SELECTION
START

But there is nothing "comfortable" about the surface \(R=2M+\epsilon\). In the terrestrial-floor analogy, this surface corresponds to the set of points at which a rocket stays a certain distance above the floor that is trying to devour everyone. The rocket has to be spending lots of fuel all the time. And if it wants to be sitting at the same value of \(R=2M+\epsilon\) forever, it must spend an infinite amount of fuel. Clearly, it's not possible. Any finite object that sits at \(R=2M+\epsilon\) will ultimately be devoured by the black hole. It runs out of the fuel and the floor just catches up with it or him (I won't say "her" because I am a Gentleman).

The only thing that changes when you cross the event horizon – when the floor catches up with you – is that you lose the chance (even the totally theoretical chance) to escape from the black hole interior. Whatever you do with your jets and rockets and whatever their technological power is, it is impossible to escape from the black hole interior. Such an escape is exactly as forbidden as the superluminal journeys are banned in special relativity. These statements are not just analogous; one is the special case of the generalization of the other. In any locally Minkowski coordinates, an "escaping trajectory" would have to be superluminal.

END

OBJECTIVE A
Write out the passage on the black hole event horizon in full, word for word.

Extracted data entries
START

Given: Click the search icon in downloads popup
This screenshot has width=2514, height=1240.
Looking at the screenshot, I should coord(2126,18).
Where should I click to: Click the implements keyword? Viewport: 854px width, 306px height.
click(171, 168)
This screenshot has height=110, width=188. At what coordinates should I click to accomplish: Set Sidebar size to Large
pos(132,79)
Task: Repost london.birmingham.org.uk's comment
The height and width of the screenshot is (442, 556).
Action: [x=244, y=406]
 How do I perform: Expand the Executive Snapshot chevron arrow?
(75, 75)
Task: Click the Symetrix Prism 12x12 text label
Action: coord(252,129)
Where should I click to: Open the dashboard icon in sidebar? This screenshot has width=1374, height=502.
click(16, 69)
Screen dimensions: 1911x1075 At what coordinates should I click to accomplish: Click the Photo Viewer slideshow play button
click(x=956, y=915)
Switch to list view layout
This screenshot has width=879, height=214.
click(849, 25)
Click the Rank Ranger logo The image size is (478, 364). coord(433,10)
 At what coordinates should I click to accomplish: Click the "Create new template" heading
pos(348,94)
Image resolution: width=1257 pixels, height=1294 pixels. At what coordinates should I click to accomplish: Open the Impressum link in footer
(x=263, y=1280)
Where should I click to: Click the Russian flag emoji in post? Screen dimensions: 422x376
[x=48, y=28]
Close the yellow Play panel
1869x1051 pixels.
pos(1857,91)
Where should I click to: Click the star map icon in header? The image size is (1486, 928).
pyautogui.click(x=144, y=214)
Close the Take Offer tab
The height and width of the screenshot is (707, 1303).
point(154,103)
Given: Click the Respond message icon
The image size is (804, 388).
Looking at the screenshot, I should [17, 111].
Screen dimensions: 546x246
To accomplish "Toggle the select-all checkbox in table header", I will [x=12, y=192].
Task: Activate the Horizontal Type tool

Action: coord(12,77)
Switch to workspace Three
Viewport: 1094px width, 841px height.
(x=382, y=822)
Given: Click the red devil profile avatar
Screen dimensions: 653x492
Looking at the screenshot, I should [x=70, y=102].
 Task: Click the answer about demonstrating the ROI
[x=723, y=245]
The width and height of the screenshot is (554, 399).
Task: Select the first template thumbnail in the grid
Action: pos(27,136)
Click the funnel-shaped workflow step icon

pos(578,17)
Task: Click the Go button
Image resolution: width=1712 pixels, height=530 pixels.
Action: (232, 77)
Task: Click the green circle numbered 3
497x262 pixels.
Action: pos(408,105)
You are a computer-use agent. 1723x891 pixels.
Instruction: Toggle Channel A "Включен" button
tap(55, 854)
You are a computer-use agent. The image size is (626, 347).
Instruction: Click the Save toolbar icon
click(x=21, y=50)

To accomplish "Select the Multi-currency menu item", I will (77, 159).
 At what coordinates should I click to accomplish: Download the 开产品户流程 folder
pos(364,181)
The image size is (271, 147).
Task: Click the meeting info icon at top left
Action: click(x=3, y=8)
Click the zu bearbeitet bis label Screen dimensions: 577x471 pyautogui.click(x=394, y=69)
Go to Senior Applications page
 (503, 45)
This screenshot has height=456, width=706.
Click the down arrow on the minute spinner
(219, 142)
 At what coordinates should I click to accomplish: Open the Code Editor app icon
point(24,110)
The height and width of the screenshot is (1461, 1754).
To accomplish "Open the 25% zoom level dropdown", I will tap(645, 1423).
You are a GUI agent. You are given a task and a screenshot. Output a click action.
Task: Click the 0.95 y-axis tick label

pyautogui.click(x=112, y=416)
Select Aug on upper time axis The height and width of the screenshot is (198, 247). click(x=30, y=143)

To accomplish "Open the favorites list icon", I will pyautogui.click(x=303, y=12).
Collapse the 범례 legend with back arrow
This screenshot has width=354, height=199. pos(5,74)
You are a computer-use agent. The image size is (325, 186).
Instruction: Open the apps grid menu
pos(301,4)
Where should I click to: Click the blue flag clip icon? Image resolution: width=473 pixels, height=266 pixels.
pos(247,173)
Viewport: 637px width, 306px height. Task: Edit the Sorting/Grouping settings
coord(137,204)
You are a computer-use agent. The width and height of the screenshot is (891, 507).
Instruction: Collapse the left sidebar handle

END

OBJECTIVE B
Put the records starting with the line containing "Task: Activate the Horizontal Type tool" and going on through the line containing "Looking at the screenshot, I should [x=70, y=102]." into a two-column CSV with columns named instruction and answer. Give one row per record, place each value in a single quoted field, and turn any line breaks into spaces.

CORRECT OUTPUT A
But there is nothing "comfortable" about the surface \(R=2M+\epsilon\). In the terrestrial-floor analogy, this surface corresponds to the set of points at which a rocket stays a certain distance above the floor that is trying to devour everyone. The rocket has to be spending lots of fuel all the time. And if it wants to be sitting at the same value of \(R=2M+\epsilon\) forever, it must spend an infinite amount of fuel. Clearly, it's not possible. Any finite object that sits at \(R=2M+\epsilon\) will ultimately be devoured by the black hole. It runs out of the fuel and the floor just catches up with it or him (I won't say "her" because I am a Gentleman).

The only thing that changes when you cross the event horizon – when the floor catches up with you – is that you lose the chance (even the totally theoretical chance) to escape from the black hole interior. Whatever you do with your jets and rockets and whatever their technological power is, it is impossible to escape from the black hole interior. Such an escape is exactly as forbidden as the superluminal journeys are banned in special relativity. These statements are not just analogous; one is the special case of the generalization of the other. In any locally Minkowski coordinates, an "escaping trajectory" would have to be superluminal.

CORRECT OUTPUT B
instruction,answer
"Task: Activate the Horizontal Type tool","Action: coord(12,77)"
"Switch to workspace Three Viewport: 1094px width, 841px height.","(x=382, y=822)"
"Given: Click the red devil profile avatar Screen dimensions: 653x492","Looking at the screenshot, I should [x=70, y=102]."